A.A : Comme la prépa physique, elle vise à être performant le jour J. Cela passe notamment par des routines d’échauffement. On fait ses gammes, exactement comme un musicien. En parallèle, j’effectue des exercices de visualisation. Concrètement, je répète mes sauts dans ma tête, seconde par seconde, en ressentant chaque sensation. En effet, imaginer un geste technique active les mêmes zones du cerveau que lorsqu’on le réalise dans la vraie vie. C’est scientifiquement prouvé.
Cet exercice aide donc à ancrer la mémoire des gestes, le bon rythme et les bonnes sensations. Tout cela contribue à renforcer la confiance pendant la compétition. Une méthode d’entraînement puissante, puisque je peux ainsi bosser deux à trois fois plus et sans fatigue.
Promouvoir l’égalité au sens large
FF : Quel est votre objectif pour ces Jeux ?
A.A : Ramener une médaille à la maison. Si possible en or.
FF : Les Paralympiques, c’est aussi l’occasion pour vous de poursuivre votre engagement…
A.A : Effectivement.
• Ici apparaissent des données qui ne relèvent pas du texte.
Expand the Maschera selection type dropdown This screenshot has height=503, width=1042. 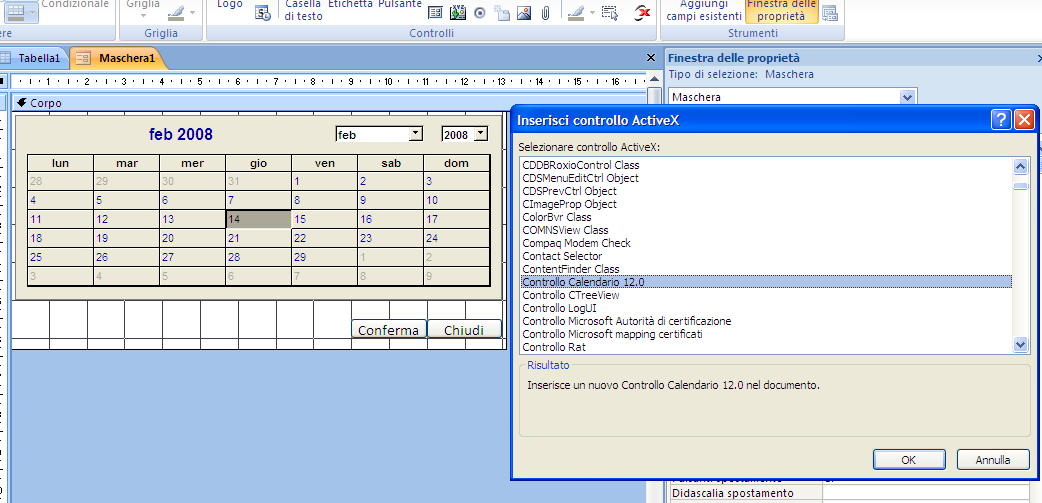tap(907, 97)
Car j’ai un rôle d’ambassadeur pour Paris 2024. Je suis membre du jury au sein du comité chargé de laisser un héritage après les Jeux. Comme, par exemple, la formation de clubs sportifs pour les rendre para-accueillants et les doter de matériels adaptés. Depuis près de vingt ans, je suis par ailleurs bénévole pour des organismes tels que Diversidays, pour l’égalité des chances ou Play International, pour l’éducation par le sport.
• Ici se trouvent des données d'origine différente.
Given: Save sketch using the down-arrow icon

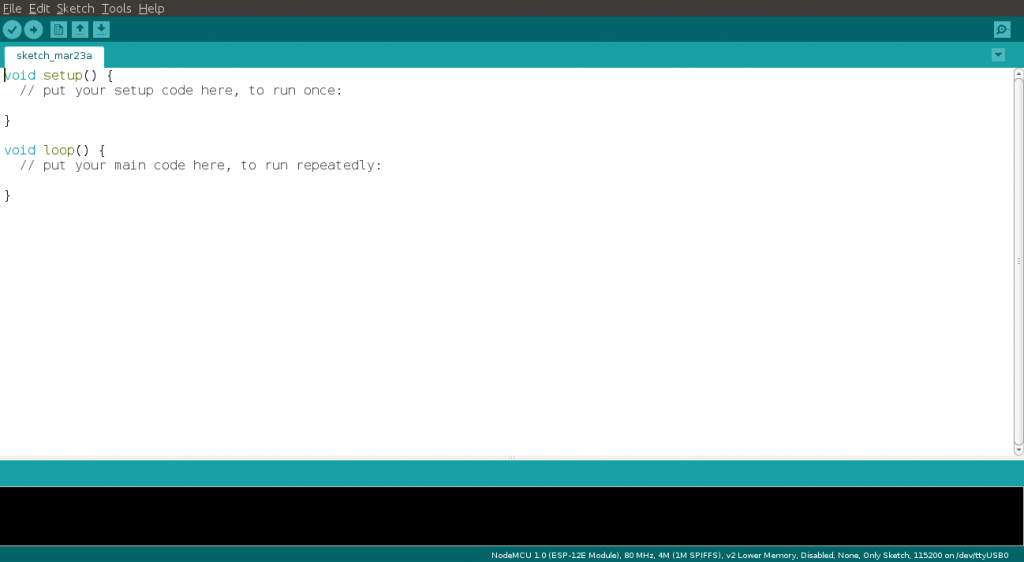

Mon engagement passe aussi par la diffusion de messages pour la promotion de l’égalité au sens large. Comme quand je rappelle par exemple que nous sommes 12 millions de personnes en situation de handicap, mais que cela reste le premier critère de discrimination en France. Que l’accès aux études se révèle plus difficile ou que le chômage s’avère deux fois plus élevé que pour le reste de la population… Il y a des combats à mener.
Plus visibles, les athlètes attirent aussi un plus grand nombre de sponsors. De quoi améliorer leur situation souvent précaire »
FF : Quelles améliorations avez-vous observées depuis vos premiers jeux Paralympiques en 2004, à Athènes ?
A.A : La couverture médiatique, entre autres, a bien évolué. Certes, on partait de loin… Mais en vingt ans, on est passé de quelques résumés d’épreuves chaque jour à une diffusion en direct pour Paris 2024.
etc. Plus visibles, les athlètes attirent aussi un plus grand nombre de sponsors. De quoi améliorer leur situation, qui reste souvent précaire.
FF : Le traitement médiatique s’améliore-t-il aussi ? Par le passé, vous regrettiez, par exemple, qu’on parle beaucoup de handicap et pas assez de sport.
A.A : On progresse sur certains points. J’ai déjà répondu à des interviews où je parle uniquement de sport. Mais combien de fois cela arrive ? Au départ, je pratique l’athlétisme. Mon domaine reste le bac à sable… Je ne suis pas contre les questions sur le handicap, la résilience ou l’engagement. Mais il n’y a pas d’obligation à s’exprimer sur ces sujets. Si l’on parle toujours de la même manière des athlètes para, c’est qu’on n’a pas encore compris cela : le handicap n’est pas une identité ! Il faut évoquer la personnalité des athlètes, leurs sports, leurs passions… Là, on aura fait un pas. Et les spectateurs pourront se reconnaître en eux.
FF : Les nombreux reportages sur ces sportifs qui donnent “une leçon de vie”, ça vous fatigue ?
A.A : Un peu. Certaines histoires peuvent être inspirantes effectivement, mais tout comme chez les athlètes olympiques. Est-ce que les athlètes paralympiques ont plus de mérite ? Parfois oui, parfois non. Partir du postulat que toutes les victoires des athlètes para sont incroyables, c’est se tromper. Attention, à ne pas tomber dans le stéréotype. Pour l’éviter, il faut humaniser la différence et les Paralympiques restent une bonne occasion de le faire.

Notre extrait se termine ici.